À part ses problèmes sentimentaux passés, il passe pour bizarre avec sa méfiance pour la modernité, son goût pour la vie rurale, l'alimentation bio et l'architecture traditionnelle. Il s'est fait le promoteur d'une sorte de village de carte de postale style XVIIIe siècle, créé de toutes pièces à Poundbury. Il s'est opposé très directement à plusieurs projets architecturaux avant-gardistes dans la capitale, intervenant sans retenue auprès de promoteurs et de politiciens.

C'est affaire de goût et probablement que la plupart des sujets du futur Charles III partagent son conservatisme esthétique.

Mais depuis 150 ans, le droit constitutionnel britannique interdit au roi de jouer quelque rôle politique significatif que ce soit.

À part les querelles byzantines sur la possibilité d'accéder au trône (et donc à la tête de l'Église anglicane), quand on marie une femme divorcée se pose la question beaucoup plus aiguë: est-il capable de demeurer à l'écart des enjeux politiques? - car il en a aussi contre l'éducation nationale, la médecine moderne, est amateur d'homéopathie, etc.

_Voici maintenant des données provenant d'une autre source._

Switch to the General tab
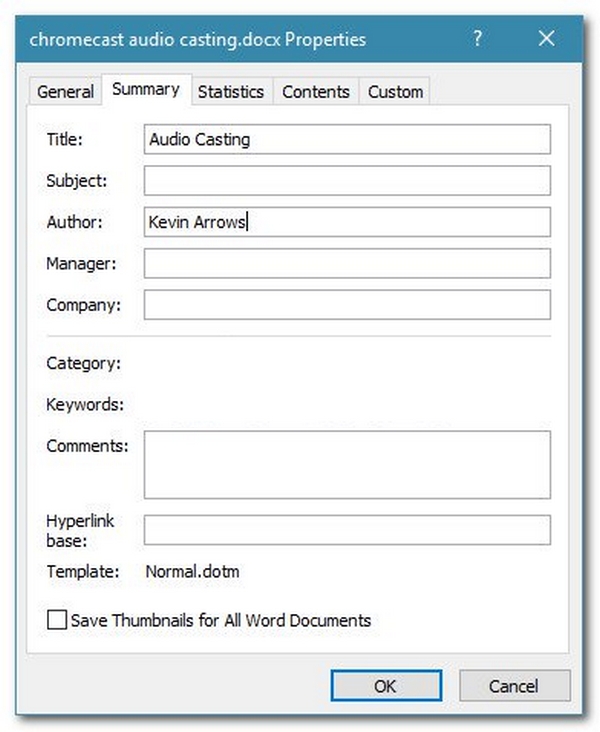Viewport: 600px width, 732px height. tap(66, 91)
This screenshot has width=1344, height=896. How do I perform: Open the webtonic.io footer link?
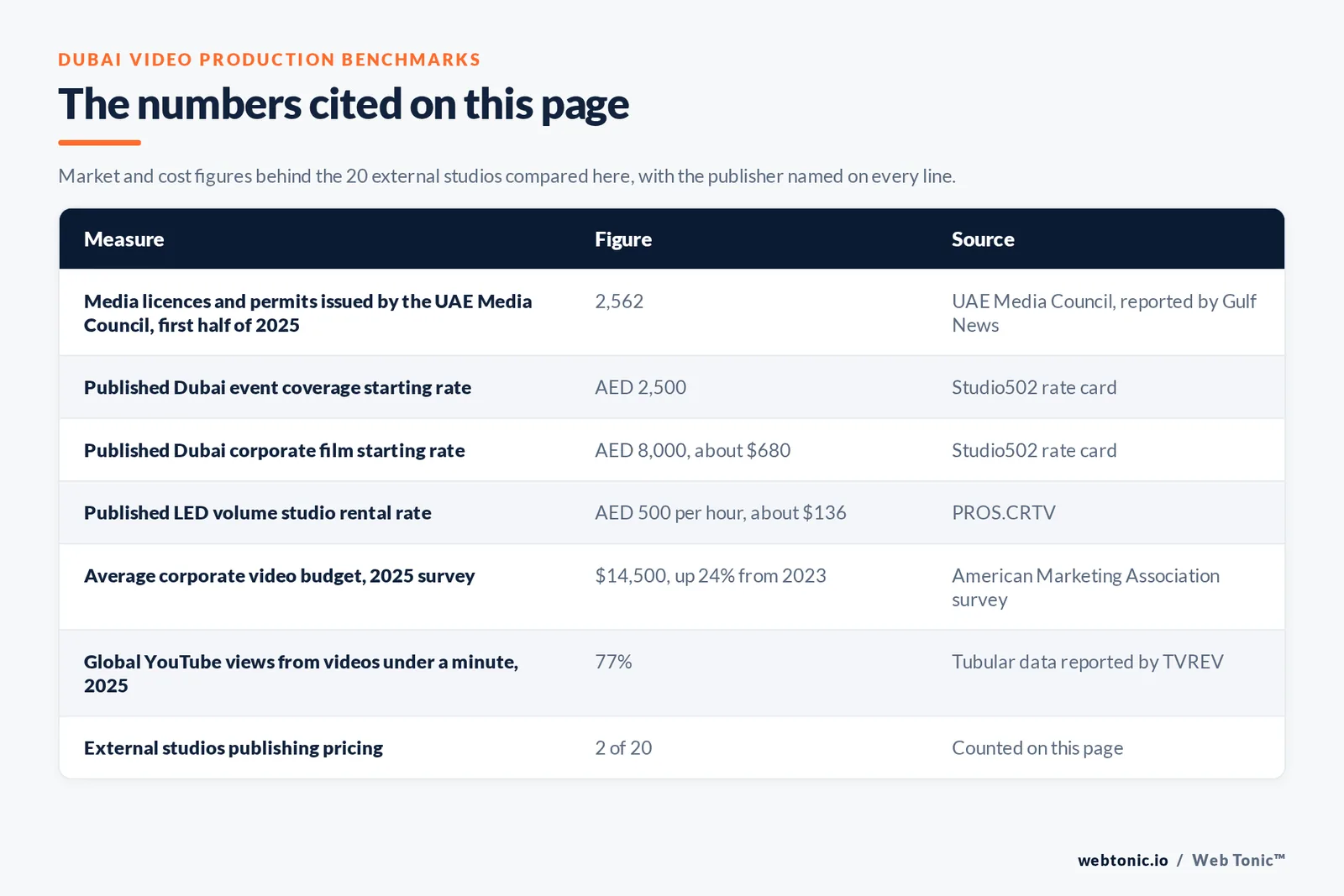click(x=1122, y=860)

Depuis longtemps, on se demande si, pour sauver la monarchie, il ne lui faudrait pas y renoncer. C'est ce que souhaite une majorité de Britanniques, qui préfèrent voir William succéder à sa grand-mère.

Oui, mais si l'opinion publique s'en mêle, aussi bien élire le monarque...

Ce qui nous ramène à la question constitutionnelle. Il n'y a pas vraiment moyen pour le Parlement de choisir son souverain - c'est arrivé une fois au XVIIe siècle, et en 1936, c'est en faisant pression sur lui qu'on a forcé Édouard VIII à abdiquer, lui qui allait marier une femme divorcée.

Vu la personnalité de Charles, les experts pensent qu'au contraire, il sera trop content de devenir roi pour livrer son message à un monde en perdition...

Toutes questions qui, la génétique aidant, risquent de ne pas se poser avant une dizaine d'années... Mais même Charles parti, resteront la direction de l'Église anglicane, la primogéniture masculine et autres vieilleries constitutionnelles datant de l'Act of Settlement de 1701, et qui seront encore plus irrecevables si l'aînée de Catherine et William est une fille.

Gardons notre calme. Le génie britannique n'a-t-il pas toujours consisté à raccommoder les traditions les plus bizarres, à faire du moderne avec de l'antique?

N'allons pas enterrer trop vite la monarchie.

Elle vient peut-être de se refonder quand on la croyait moribonde.